▶ Stored rows:
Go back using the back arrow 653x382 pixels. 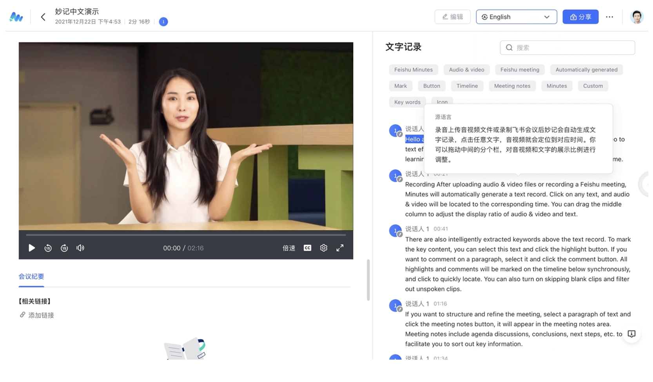43,17
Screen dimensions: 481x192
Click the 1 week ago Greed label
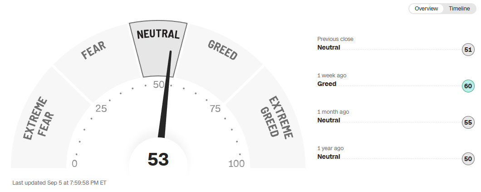[x=327, y=84]
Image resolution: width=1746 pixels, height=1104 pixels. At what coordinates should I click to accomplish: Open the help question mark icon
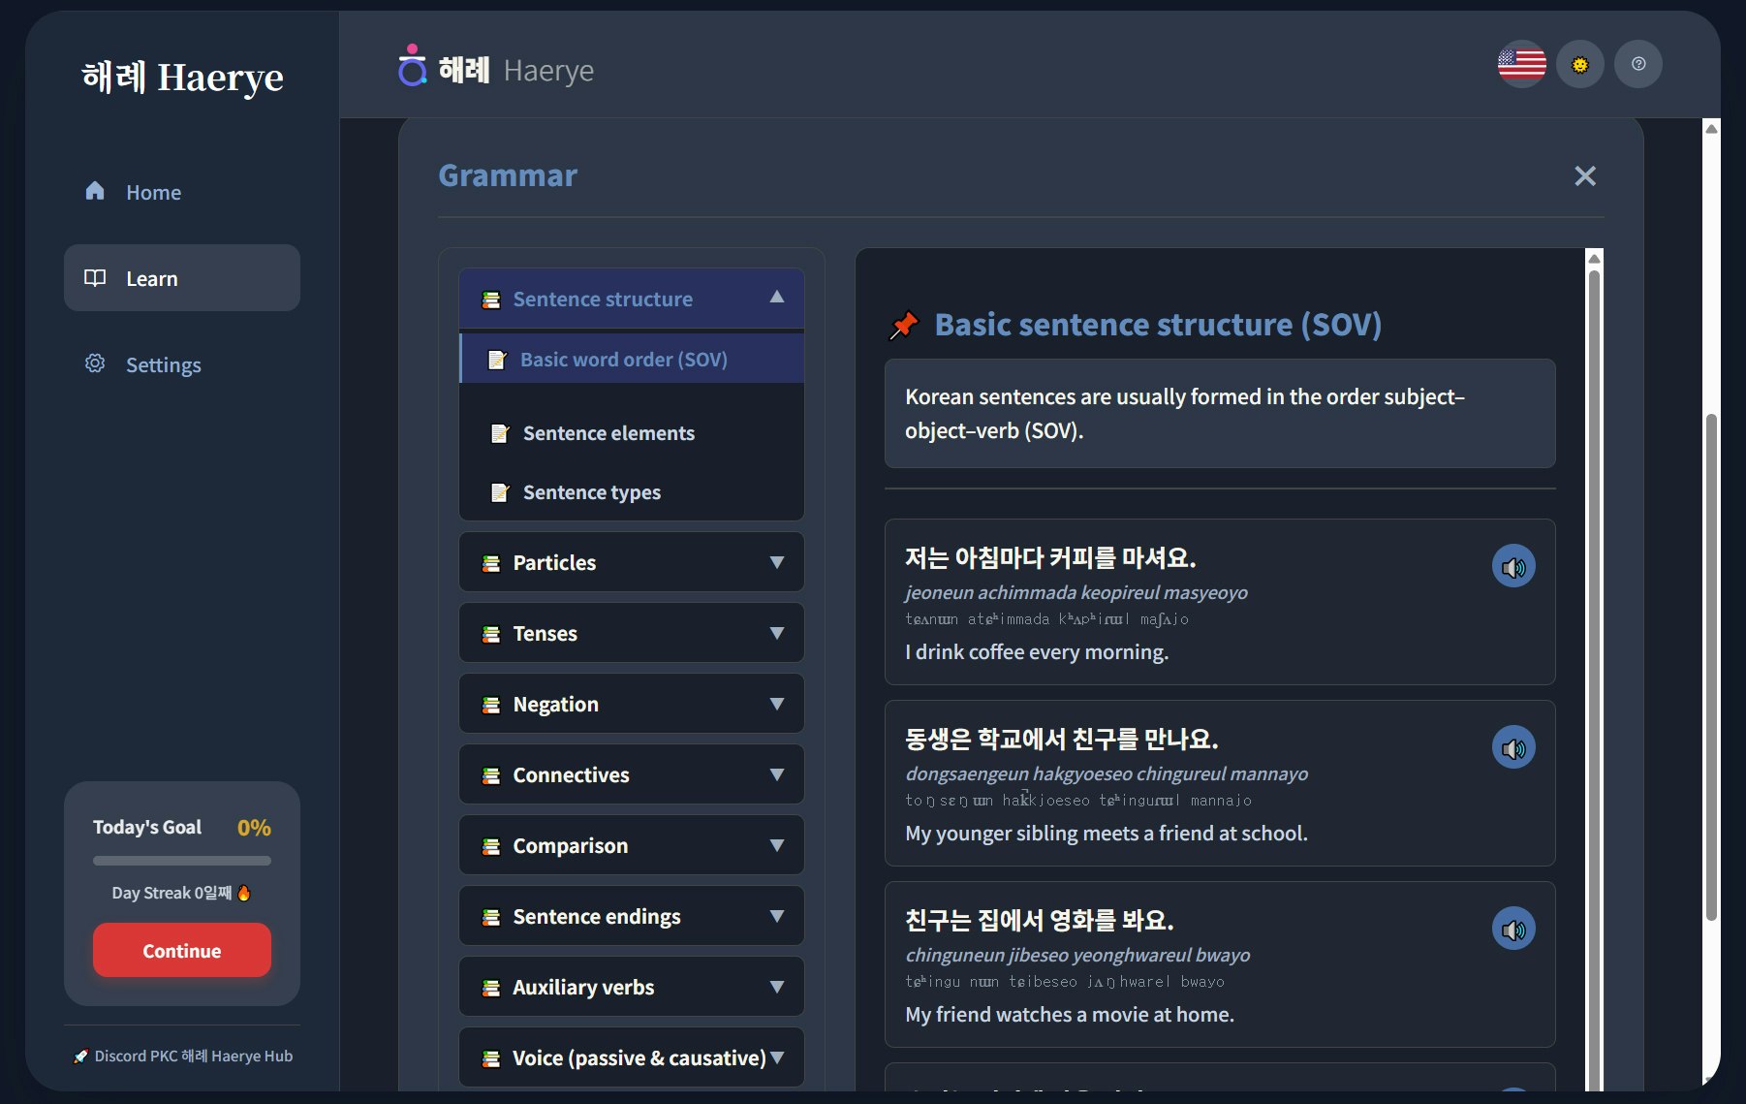point(1637,64)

▶ Job:
Render the entries as a two-column CSV with the header columns instruction and answer. Begin at the line that has "Screen dimensions: 481x192" and continue through the end of the entries. Use one row per entry, put each value in double quotes, replace line breaks with spaces, and leave the pictures out.

▶ Written solution:
instruction,answer
"Screen dimensions: 481x192 Click the 1 week ago Greed label","[x=327, y=84]"
"Image resolution: width=1746 pixels, height=1104 pixels. At what coordinates should I click to accomplish: Open the help question mark icon","point(1637,64)"